As you can see in the picture; I achieved a single digit body fat percentage using scientific training and diet strategies. I was never lean growing up as a teenager and I was never one of those individuals who could eat whatever they wanted and stay lean. For clients who wish to lose fat, I achieve very predictable results. Consistent, steady fat loss and concomitant strength and muscle gain is the norm. The key to successful fat loss is to lose fat slowly and steadily at a rate of one to two pounds per week, and to use a combination of diet, weight training and cardiovascular exercise.
Weight training is important as if you do not at least preserve your muscle while dieting, you will not lose pure fat and you will be stuck with fat on the stubborn areas. The stubborn areas are extremely hard to get lean and are typically the thighs and hips for women and lower abs and lower back for men.
If you use diet and cardio alone, neglecting weight training; the majority of the ‘weight’ you lose will be muscle and not fat. This also has the added disadvantage of reducing your metabolic rate. Weight training on the other hand has the opposite effect; it preserves muscle mass while dieting and will keep your metabolism high. This is essential for fat burning.
Under my supervision you will lose fat consistently in a smooth linear process and you will scorch through those stubborn fat areas.
Gaining Muscular Body-weight
The most effective approach to gaining lean muscular body weight is to use free weight compound movements, i.e., human movements which involve a large amount of muscle mass at once. They are natural movements of the body that stimulate more muscle mass as they involve more muscle tissue. The intensity of these exercises also increases testosterone levels and growth hormone which is essential for muscle growth.
The core to building a muscular body is the Squat, Deadlift, Bench and their variants. Barbell training is simply loaded human movement, and the most effective muscle building routines will be based on basic movement patterns that work the entire body as a coordinated system, gradually increasing loads that make the whole body stronger and the muscles larger.
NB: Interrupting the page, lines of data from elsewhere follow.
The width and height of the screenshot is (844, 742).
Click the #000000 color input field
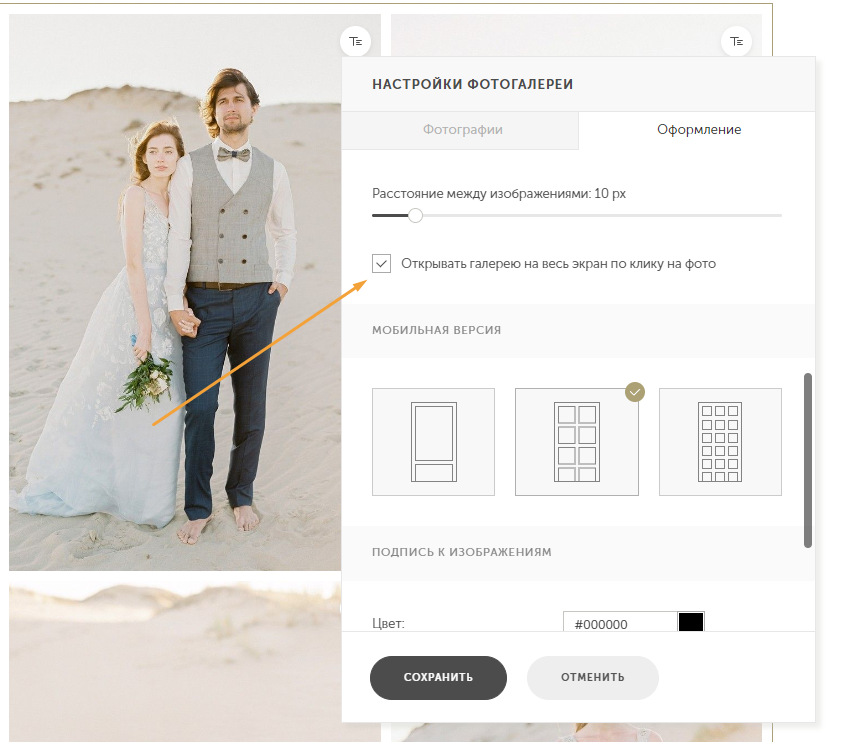point(619,623)
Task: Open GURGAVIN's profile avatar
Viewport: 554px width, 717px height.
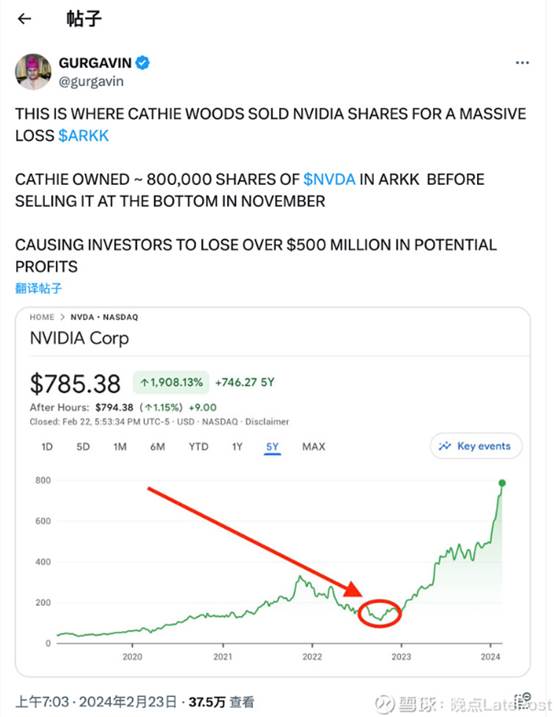Action: point(33,71)
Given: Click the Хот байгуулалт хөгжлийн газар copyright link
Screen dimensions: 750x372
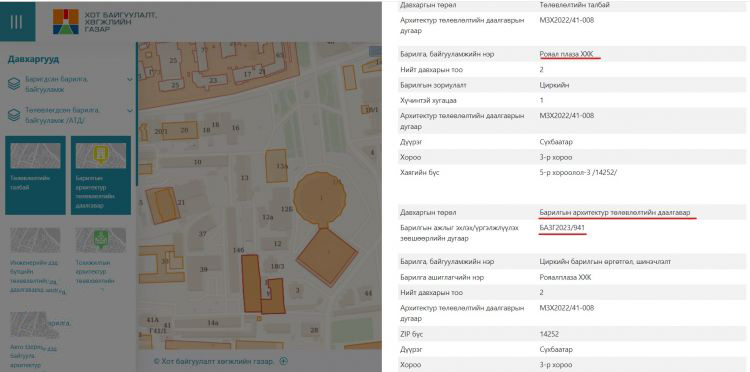Looking at the screenshot, I should coord(214,361).
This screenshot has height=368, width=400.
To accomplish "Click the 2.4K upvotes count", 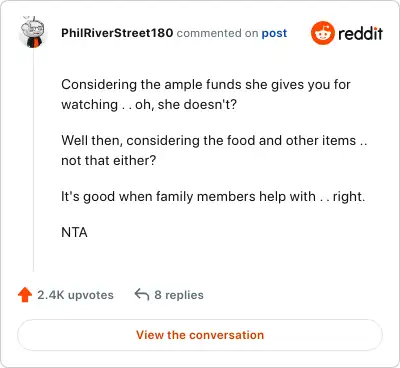I will coord(75,295).

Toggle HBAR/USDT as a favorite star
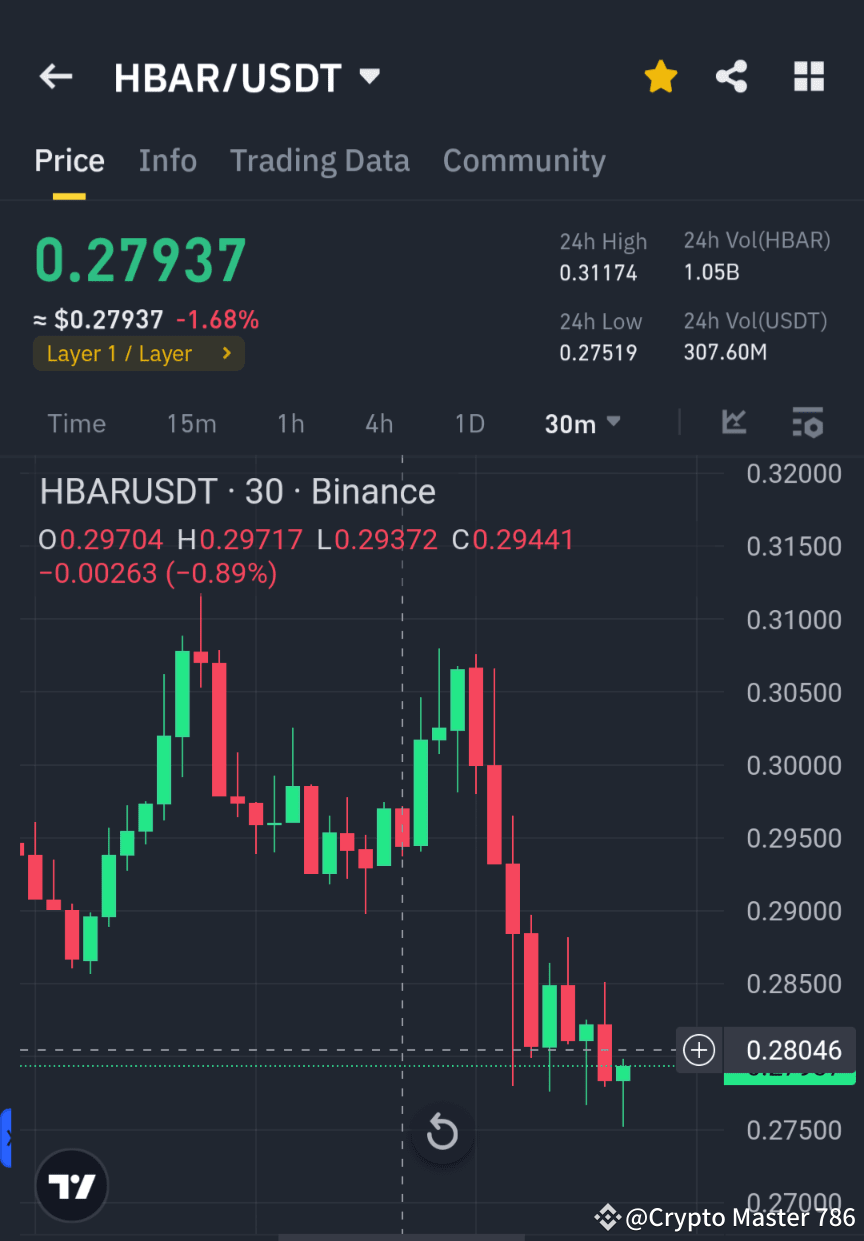[660, 75]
Sport Specific Strength Training
If your goal is to increase your performance in sports or martial arts, strength training is an essential element of fitness for virtually every sports man and woman. In the past most coaches believed resistance exercises only added unnecessary bulk to the athlete, hindering their ability to execute skill. In actuality nothing could be further from the truth.
The benefits of barbell strength training to athletic performance are enormous and many. Not only is it an integral conditioning component for power athletes such as football and rugby players, performance in the pure endurance events can be improved with a well structured strength routine.
Strength is one of the most important aspects of one’s physical existence, and a lack of strength compromises both athletic performance and the quality of life as we age.